It also turned out that the confusing/vague “cutoff” at this section was just a suggestion: if people knew they weren’t on pace to make the cutoff, they could turn around here. No one was enforcing it. I should have known, but of course I worry about these things. Maybe I should just get faster.

AS 2 – turnaround: 6.1 mi, 1:36:1615:47 section pace

This section really sucks a lot. I walked to start off with, so I could finish shoving the cookies in my mouth. I ate two of them and then put the other two in my pack. I have a problem with clenching my teeth, so I wear a mouthguard at night and another more discreet one during the day. I can’t eat with it in, so I had to take it out and hold it while I ate my cookies. That was kind of annoying, but since I don’t have terrible jaw aches anymore, the mouthguard stays and I work around it.

Right after the aid station, there’s a big section of mud. I walked through most of it, because there’s absolutely no point in trashing my legs to run through energy-sapping mud. I made a mental note that the mud was right after the aid station, so I’d know I was close when I hit the mud on the way back. Around this time, I started seeing the frontrunners, and knew for the next 5 or so miles, I’d be seeing folks fly by in the opposite direction. Lucky people!

WRITTEN EXERCISE A: In the race report, what did the runner have to take out and hold while eating the cookies?
WRITTEN EXERCISE B: Write the next part of the trail race report, picking up after its last sentence.
The items after the race report are separate material.

SUPPLIED MATERIAL:
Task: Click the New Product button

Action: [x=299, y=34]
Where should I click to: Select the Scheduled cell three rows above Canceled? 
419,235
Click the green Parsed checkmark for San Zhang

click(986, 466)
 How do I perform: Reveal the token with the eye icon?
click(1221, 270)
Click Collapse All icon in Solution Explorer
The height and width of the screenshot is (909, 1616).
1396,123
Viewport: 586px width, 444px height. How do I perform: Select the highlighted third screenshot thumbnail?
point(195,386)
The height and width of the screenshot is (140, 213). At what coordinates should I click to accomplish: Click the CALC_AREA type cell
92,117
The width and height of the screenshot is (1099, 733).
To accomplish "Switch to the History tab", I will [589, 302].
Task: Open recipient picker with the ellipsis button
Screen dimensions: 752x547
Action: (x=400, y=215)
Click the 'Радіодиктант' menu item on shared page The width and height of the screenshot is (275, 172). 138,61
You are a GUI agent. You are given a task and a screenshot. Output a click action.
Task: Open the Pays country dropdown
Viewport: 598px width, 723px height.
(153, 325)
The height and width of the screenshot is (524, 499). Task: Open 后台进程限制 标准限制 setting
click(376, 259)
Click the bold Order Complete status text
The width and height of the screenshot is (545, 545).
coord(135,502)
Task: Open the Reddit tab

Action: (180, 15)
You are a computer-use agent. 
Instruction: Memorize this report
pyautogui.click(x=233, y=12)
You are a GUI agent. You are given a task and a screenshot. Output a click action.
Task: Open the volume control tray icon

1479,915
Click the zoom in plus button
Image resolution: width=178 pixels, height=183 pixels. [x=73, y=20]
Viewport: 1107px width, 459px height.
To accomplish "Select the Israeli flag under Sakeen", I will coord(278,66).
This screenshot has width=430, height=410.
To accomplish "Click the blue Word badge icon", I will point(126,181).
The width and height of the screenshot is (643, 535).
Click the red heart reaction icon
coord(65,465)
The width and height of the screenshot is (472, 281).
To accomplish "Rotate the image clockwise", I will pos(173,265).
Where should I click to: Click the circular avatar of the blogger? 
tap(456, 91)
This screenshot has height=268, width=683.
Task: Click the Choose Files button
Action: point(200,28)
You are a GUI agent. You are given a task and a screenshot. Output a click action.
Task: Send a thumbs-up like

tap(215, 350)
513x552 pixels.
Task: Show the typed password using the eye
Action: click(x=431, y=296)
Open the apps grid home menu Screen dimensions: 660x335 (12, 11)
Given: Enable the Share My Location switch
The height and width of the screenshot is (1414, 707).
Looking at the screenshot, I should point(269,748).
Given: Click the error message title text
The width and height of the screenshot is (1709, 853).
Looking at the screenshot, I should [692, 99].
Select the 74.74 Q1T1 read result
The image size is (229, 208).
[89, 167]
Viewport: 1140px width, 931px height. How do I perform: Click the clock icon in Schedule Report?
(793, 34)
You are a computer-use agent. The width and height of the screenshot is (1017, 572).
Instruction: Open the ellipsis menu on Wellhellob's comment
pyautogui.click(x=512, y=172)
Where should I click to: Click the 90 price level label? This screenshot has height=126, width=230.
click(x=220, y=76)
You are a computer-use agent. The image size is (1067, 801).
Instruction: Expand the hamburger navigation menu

EXERCISE ANSWER A: The daytime mouthguard.

EXERCISE ANSWER B:
There are a lot of hills in this section. Something happened with the GPS signal on my watch and a lot of the altitude data is lost during this section, but it’s got almost all the bigger climbs. The middle section is all rollers, this one is much more steep. I took my time and told myself that I’d make it, I still had time, my goal allowed for a 5 minute buffer, they wouldn’t cut me off if I was one minute over or something. I thought I was closer to the aid station than I actually was, so I picked up the pace probably a mile or 3/4 mile away, only to realize I still had a whole section to go before I even got to the lake we had to go halfway around.

I ended up getting to the aid station before the cutoff, spent a few minutes there getting cookies and pop, reapplied sunscreen and Vaniply, and then left right at the 4 hour mark.

Turnaround – AS 2: 6.1 mi, 1:37:36, 16:00 section pace

I was ecstatic during this section. I walked for a bit while eating my cookies, and then ran when I could. I got passed a little bit out of the aid station by one guy, and that was the last person who passed me the whole race. Hooray! I guess. I was so happy to have made the cutoff, and I felt great, so I thought hey, maybe I can be on pace for a PR! I don’t remember much from this section, other than I passed a couple of dudes. I made it to the aid station and left somehow still on pace for an 8:10 finish. I had a couple of cookies and some pop there before heading out.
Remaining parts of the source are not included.